Williams

Williams

Just miles from Boston’s world-renowned hospitals, Whittier Street Health Center (Whittier), a community healthcare and wellness center, provides healthcare and social services for thousands of the city’s ethnically diverse and largely low-income population. Ninety-two percent of Whittier’s patients live below the poverty level, 83 percent live in public housing, and 88 percent are from a minority background.

Frederica Williams, President and CEO of Whittier for eleven years, takes the health of Boston’s neediest residents seriously. With a mission to provide equitable access to high quality healthcare, Williams understands the connection between socioeconomic issues—poverty, violence, unemployment, affordable housing, and education—and good health.

According to the U.S. Dept. of Health and Human Services Offices of Minority Health, in 2008 cancer was the first or second leading cause of death for minorities in the U.S., with African Americans having the highest mortality rate for all cancers combined. Heart disease was the leading killer across most minorities in the U.S., accounting for 25 percent of all deaths in 2008.
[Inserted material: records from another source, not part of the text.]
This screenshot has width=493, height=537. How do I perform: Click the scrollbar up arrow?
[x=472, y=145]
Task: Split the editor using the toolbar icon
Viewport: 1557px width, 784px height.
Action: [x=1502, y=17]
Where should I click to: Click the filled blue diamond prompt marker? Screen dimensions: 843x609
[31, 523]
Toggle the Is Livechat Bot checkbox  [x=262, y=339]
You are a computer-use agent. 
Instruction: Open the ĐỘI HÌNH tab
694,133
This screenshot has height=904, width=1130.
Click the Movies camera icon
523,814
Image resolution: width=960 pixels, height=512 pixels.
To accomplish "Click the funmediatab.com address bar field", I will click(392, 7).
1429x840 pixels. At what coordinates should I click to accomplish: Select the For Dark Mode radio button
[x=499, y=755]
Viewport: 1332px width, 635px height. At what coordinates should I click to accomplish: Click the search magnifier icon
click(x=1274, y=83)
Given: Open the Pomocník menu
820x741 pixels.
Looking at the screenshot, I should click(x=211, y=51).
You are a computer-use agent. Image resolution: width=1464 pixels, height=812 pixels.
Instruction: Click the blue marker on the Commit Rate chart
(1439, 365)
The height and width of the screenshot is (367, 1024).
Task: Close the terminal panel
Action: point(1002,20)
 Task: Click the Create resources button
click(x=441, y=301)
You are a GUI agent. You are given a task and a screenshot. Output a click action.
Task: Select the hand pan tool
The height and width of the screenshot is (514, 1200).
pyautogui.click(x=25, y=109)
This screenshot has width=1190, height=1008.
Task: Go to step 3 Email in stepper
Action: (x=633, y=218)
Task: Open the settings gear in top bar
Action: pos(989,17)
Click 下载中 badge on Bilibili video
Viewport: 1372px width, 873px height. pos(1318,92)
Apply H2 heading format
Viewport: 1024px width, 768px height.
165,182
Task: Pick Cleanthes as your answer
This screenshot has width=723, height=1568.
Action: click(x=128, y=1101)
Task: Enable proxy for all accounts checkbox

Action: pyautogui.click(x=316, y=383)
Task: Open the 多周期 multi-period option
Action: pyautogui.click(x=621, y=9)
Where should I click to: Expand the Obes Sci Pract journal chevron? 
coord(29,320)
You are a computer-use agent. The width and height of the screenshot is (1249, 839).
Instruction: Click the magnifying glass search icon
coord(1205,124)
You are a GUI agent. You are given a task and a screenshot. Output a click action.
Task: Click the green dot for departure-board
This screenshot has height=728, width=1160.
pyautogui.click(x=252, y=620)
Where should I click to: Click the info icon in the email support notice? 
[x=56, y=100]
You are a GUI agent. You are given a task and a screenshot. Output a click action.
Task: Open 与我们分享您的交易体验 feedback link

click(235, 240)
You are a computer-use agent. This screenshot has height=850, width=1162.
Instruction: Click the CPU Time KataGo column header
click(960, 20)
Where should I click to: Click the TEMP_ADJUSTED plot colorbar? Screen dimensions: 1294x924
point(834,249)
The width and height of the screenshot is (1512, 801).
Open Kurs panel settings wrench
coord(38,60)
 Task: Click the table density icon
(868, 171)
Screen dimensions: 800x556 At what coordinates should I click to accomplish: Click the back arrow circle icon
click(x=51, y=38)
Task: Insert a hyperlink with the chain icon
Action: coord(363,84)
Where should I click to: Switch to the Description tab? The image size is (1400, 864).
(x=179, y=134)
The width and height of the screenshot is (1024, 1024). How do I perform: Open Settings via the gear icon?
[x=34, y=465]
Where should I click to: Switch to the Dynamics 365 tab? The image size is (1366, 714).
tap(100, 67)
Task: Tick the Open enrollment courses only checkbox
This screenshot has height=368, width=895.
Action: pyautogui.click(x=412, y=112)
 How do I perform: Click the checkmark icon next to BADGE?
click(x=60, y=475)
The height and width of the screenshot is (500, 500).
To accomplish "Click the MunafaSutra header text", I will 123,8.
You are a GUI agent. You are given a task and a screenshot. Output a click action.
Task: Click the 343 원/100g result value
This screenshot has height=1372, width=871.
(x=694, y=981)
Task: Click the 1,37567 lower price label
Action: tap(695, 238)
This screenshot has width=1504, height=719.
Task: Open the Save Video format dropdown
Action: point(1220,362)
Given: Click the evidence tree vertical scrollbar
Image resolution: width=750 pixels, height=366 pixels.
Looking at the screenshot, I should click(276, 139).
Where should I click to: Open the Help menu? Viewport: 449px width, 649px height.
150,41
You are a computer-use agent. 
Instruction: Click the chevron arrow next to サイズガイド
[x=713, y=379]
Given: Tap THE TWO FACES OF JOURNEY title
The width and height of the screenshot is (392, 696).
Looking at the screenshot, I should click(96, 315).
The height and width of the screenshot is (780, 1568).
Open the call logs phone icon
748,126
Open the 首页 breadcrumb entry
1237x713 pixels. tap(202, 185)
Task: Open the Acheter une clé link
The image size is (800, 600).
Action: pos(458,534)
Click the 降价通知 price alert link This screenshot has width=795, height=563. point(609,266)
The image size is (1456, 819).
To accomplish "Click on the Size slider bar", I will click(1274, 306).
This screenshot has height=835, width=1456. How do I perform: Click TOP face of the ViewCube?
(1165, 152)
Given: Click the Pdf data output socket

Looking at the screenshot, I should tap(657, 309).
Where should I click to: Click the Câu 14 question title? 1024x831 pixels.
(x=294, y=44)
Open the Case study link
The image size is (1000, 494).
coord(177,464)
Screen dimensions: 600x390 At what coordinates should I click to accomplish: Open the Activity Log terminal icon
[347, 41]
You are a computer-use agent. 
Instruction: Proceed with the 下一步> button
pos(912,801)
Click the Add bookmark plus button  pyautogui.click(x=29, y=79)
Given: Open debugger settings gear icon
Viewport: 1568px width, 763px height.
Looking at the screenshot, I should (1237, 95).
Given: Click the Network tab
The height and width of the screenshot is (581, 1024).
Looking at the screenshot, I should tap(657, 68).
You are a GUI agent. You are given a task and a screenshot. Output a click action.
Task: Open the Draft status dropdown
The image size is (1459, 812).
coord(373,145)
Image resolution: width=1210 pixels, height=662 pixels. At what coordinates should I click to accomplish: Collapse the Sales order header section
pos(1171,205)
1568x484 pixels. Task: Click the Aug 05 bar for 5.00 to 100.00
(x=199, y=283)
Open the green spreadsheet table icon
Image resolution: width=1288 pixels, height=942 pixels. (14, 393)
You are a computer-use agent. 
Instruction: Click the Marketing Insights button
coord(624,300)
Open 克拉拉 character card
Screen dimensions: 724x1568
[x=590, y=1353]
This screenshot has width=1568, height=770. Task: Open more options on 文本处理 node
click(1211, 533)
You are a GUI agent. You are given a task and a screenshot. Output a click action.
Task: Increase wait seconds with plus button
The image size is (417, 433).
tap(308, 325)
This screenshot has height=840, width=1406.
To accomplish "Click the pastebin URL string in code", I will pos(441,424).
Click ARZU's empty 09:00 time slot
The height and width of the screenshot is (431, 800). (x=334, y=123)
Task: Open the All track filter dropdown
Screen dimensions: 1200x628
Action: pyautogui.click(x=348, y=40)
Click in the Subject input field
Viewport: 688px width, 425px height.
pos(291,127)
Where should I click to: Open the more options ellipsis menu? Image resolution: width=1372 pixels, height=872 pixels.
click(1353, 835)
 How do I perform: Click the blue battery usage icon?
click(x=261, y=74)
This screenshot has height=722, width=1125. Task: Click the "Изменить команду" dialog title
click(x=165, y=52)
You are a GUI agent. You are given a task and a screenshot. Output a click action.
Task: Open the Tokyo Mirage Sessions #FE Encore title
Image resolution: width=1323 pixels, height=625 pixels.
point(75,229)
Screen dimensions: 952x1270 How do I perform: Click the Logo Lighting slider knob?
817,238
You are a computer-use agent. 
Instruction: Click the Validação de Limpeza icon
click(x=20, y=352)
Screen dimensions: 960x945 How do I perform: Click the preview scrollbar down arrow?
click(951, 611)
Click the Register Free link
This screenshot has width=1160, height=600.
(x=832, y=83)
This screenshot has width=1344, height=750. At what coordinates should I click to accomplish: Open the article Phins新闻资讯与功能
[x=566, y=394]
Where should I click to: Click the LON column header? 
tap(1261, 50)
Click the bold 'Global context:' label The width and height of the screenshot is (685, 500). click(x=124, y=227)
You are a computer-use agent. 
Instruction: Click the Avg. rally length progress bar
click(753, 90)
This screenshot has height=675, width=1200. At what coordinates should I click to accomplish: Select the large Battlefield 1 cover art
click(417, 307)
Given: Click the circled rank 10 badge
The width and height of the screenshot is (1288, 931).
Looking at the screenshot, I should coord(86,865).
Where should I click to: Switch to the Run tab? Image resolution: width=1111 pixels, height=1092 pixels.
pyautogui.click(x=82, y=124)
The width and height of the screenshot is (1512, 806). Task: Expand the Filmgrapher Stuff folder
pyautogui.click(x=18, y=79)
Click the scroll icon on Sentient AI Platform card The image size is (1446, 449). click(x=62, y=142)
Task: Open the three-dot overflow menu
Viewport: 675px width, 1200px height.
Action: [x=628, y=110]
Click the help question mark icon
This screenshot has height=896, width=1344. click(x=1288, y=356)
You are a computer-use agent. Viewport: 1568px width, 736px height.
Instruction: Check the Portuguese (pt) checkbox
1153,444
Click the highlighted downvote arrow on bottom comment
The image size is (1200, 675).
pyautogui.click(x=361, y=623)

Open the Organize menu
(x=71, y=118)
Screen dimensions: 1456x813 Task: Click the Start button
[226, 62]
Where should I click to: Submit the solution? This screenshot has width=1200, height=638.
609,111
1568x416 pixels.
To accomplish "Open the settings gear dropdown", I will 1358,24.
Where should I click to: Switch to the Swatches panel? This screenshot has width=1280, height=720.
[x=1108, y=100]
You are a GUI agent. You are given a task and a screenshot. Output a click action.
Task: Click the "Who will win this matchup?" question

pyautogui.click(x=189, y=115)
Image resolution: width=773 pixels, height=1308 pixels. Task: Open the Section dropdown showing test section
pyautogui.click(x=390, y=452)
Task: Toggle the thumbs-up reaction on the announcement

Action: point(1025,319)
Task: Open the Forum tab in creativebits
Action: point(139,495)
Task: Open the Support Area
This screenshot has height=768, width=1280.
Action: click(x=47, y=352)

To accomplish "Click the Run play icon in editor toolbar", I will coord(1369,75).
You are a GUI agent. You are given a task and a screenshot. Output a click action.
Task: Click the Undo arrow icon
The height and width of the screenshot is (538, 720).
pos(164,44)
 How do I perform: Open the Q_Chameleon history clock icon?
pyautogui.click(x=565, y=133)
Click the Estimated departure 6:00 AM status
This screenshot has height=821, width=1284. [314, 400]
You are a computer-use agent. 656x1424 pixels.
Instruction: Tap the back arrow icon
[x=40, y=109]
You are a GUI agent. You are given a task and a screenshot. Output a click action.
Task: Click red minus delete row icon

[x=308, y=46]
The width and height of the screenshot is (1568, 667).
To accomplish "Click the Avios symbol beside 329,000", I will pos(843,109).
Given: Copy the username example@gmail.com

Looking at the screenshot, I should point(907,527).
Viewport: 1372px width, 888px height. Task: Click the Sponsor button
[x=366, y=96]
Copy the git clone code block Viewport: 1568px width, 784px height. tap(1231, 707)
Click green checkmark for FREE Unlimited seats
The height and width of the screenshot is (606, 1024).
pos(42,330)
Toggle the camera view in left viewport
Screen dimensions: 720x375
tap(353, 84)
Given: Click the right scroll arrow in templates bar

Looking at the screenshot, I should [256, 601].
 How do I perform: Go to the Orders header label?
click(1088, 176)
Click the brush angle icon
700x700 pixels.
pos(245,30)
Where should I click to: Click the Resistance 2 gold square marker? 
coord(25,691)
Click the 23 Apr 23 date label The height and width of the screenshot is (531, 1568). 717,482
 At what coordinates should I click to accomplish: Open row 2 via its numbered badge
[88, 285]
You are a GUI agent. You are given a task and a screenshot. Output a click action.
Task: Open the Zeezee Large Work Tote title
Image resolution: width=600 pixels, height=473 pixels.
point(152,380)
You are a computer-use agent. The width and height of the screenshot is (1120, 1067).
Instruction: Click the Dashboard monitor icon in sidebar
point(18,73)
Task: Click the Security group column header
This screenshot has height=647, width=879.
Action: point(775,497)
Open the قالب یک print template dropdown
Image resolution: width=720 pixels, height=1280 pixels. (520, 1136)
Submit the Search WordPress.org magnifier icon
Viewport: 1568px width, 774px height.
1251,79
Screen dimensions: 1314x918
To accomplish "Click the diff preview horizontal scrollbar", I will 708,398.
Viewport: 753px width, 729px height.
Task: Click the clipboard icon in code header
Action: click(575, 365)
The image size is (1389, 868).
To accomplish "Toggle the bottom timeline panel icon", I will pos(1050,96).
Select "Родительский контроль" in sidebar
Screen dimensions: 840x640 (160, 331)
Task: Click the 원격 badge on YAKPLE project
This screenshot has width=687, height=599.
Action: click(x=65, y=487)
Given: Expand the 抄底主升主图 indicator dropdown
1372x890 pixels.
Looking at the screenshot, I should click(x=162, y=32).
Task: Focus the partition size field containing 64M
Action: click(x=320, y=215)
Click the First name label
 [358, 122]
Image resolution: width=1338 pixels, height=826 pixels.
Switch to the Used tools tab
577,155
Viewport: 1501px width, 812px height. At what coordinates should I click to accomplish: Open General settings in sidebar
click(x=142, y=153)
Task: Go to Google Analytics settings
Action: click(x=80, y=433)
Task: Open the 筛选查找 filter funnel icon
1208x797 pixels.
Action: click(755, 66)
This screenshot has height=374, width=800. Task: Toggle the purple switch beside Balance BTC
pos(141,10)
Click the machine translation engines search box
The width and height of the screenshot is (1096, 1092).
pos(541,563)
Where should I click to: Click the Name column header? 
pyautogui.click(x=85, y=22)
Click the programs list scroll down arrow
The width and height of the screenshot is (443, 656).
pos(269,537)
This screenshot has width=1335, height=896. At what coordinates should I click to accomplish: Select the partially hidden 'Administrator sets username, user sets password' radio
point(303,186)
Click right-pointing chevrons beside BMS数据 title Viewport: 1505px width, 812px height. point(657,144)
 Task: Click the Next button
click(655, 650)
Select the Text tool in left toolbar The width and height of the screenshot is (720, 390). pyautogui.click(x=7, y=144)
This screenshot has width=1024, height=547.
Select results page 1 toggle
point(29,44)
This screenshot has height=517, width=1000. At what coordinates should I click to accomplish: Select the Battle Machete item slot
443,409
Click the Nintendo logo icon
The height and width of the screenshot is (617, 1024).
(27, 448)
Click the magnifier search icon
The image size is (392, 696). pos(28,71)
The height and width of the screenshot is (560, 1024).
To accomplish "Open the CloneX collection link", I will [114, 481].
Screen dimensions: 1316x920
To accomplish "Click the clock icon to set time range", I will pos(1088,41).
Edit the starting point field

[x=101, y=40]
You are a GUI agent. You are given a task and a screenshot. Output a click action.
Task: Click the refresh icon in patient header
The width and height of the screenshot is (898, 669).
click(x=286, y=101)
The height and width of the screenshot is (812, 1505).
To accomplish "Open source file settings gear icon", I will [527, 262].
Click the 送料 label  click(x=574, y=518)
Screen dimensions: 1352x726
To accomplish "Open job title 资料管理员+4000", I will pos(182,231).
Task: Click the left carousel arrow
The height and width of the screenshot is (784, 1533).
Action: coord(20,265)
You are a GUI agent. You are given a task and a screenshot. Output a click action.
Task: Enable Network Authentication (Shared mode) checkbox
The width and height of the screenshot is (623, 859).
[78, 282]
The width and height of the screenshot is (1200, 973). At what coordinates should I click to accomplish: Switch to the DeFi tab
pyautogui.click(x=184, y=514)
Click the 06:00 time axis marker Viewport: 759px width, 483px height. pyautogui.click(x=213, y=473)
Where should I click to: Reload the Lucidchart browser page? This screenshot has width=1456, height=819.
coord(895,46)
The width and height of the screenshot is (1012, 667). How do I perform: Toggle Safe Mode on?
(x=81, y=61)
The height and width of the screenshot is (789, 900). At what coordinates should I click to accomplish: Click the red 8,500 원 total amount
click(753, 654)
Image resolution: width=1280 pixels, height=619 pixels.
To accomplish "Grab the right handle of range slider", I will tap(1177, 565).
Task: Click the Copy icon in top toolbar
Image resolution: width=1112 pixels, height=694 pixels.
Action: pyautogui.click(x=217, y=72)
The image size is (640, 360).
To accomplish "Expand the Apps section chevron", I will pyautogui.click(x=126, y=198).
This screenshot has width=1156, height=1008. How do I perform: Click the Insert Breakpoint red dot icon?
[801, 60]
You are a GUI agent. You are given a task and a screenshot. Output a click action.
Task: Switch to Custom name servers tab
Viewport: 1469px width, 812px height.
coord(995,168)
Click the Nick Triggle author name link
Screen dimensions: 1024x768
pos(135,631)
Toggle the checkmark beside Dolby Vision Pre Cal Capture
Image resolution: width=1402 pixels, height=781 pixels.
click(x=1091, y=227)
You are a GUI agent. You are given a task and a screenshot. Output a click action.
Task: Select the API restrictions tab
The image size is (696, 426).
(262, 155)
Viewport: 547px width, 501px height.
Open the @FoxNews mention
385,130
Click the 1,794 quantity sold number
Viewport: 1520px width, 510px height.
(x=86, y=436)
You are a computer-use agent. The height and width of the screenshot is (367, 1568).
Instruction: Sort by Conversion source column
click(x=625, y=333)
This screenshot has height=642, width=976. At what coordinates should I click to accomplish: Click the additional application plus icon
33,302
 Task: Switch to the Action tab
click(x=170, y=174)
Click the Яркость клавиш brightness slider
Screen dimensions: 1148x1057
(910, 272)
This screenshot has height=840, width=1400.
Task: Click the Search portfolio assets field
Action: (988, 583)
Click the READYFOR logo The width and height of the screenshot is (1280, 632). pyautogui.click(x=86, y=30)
In January 2012, Whittier opened the doors to its first permanent home in its 80-year history. The new building houses programs and services to address wellness and high rates of chronic illnesses in the communities served. The new facility includes the first-of-its-kind Cancer Equity Center, in partnership with Boston’s Dana-Farber Cancer Center, to help reduce the high rates of deaths from cancer in minority communities.

Since Williams joined Whittier, the number of patients has increased from 5,000 to 25,000 in 2012 and her vision is to grow that number to 40,000 by 2017. The increase of patients represents the important resource Whittier is to residents. In 2010, Whittier ranked above the national average for healthcare services and ranked below the national average in low birth weight, 2.27 percent to the nation’s average of 8.3 percent, among 1,200 community healthcare centers surveyed across the country.

Championing equitable access to healthcare regardless of a patient’s ability to pay for services, Williams remains committed to eliminating disparities in health and healthcare in low income and minority communities.